Reputation: 3318
I'm using Spring and I would like to know how session, class and methods works (how many instance of one class I have and why).
In my case I have a Component
class with an async
method that calls another class with a ProcessBuilder
inside:
@Component
@PropertySource(value = { "classpath:application.properties" })
public class ZipAndMat {
.....
......
@Async
public void createZipAndMat(User currentUser, String originalFileName){
conversion(path, name, timeSample, timeout):
}
private void conversion(String path, String name, String timeSample, String timeout) throws Exception {
ProcessBuilder pb = new ProcessBuilder("java", "-XX:-UseParallelGC", "-Xss512k", "-jar", env.getRequiredProperty(PROPERTY_NAME_CONVERSION_PATH), path, name, timeSample, timeout);
pb.inheritIO();
Process p = pb.start();
int error = p.waitFor();
if (error !=0) {
if (p.isAlive()) {
p.destroyForcibly();
}
throw new MCRException("Error with conversion");
}
}
}
This is my TaskExecutor configuration:
@Override
public Executor getAsyncExecutor() {
ThreadPoolTaskExecutor executor = new ThreadPoolTaskExecutor();
executor.setCorePoolSize(10);
executor.setMaxPoolSize(100);
executor.setQueueCapacity(100);
executor.initialize();
return executor;
}
I would like to control the number of processes because otherwise server may go down. I was wondering how I can achive this, using synchronization? For example I should execute 10 processes, after that other request must wait that at least one process is ended. Maybe a stupid solution may be a static variable and an active wait with a while(i>10) this.sleep(10000)...
Thanks
Upvotes: 2
Views: 1044
Reputation: 418
I believe a Semaphore is exactly what you are after.
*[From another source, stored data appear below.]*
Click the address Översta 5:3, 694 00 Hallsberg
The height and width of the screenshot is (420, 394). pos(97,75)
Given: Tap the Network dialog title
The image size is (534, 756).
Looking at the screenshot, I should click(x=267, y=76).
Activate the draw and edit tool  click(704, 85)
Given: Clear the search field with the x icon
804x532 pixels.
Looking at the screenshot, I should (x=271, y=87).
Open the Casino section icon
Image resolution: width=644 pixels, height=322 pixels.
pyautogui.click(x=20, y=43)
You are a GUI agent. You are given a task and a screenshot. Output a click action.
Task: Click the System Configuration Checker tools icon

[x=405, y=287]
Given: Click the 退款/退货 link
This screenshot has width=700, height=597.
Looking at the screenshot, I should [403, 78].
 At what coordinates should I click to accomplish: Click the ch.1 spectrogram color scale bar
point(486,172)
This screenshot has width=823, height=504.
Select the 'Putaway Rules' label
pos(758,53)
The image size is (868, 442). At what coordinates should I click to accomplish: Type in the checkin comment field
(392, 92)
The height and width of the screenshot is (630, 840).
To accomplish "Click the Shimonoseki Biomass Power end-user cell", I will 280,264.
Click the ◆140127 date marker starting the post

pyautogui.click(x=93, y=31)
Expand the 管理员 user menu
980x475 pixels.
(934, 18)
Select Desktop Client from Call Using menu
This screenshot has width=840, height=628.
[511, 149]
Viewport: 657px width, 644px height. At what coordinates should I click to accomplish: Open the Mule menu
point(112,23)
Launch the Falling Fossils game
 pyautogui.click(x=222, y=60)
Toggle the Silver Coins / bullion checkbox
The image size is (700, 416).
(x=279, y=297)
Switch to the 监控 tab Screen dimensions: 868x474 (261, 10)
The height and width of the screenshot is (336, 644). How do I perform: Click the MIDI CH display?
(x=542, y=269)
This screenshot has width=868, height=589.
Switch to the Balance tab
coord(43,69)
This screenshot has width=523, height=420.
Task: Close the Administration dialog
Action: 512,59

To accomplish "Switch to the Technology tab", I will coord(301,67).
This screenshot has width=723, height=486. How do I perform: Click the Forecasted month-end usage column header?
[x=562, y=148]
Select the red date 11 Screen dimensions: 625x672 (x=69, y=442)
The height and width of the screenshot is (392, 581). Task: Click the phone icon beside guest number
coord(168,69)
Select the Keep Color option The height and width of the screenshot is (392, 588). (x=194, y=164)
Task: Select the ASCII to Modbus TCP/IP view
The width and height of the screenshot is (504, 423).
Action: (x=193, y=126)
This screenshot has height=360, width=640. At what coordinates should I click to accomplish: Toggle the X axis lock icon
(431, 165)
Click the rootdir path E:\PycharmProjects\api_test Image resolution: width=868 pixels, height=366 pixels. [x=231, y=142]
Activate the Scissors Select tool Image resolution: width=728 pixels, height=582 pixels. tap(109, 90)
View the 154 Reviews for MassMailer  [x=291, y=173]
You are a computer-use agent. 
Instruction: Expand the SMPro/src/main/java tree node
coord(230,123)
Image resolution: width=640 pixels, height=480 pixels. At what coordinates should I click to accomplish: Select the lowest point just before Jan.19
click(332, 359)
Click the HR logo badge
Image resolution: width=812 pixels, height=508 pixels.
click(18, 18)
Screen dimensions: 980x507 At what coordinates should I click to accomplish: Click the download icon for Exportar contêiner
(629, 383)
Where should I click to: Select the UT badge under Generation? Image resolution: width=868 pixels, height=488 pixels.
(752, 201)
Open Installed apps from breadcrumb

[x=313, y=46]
If you need a maximum of 10 processes running at a time, try this raw snippet:
@Component
@PropertySource(value = { "classpath:application.properties" })
public class ZipAndMat {
private final Semaphore processes = new Semaphore(10);
@Async
public void createZipAndMat(User currentUser, String originalFileName){
processes.acquire();
conversion(path, name, timeSample, timeout);
processes.release();
}
}
UPDATE:
There might be a problem with this approach though. Considering that Semaphore.acquire() is blocking, if you are submitting hundreeds of this processes and these take a long time to complete, it is possible that all the threads in the ThreadPoolTaskExecutor will block waiting for a permit. I think it is important to keep that in mind.
Upvotes: 1
Reputation: 2002
You can configure the pool (ThreadPoolTaskExecutor) using by spring @Async
https://spring.io/guides/gs/async-method/
It'll garantee the max number of threads and inducting the number of process.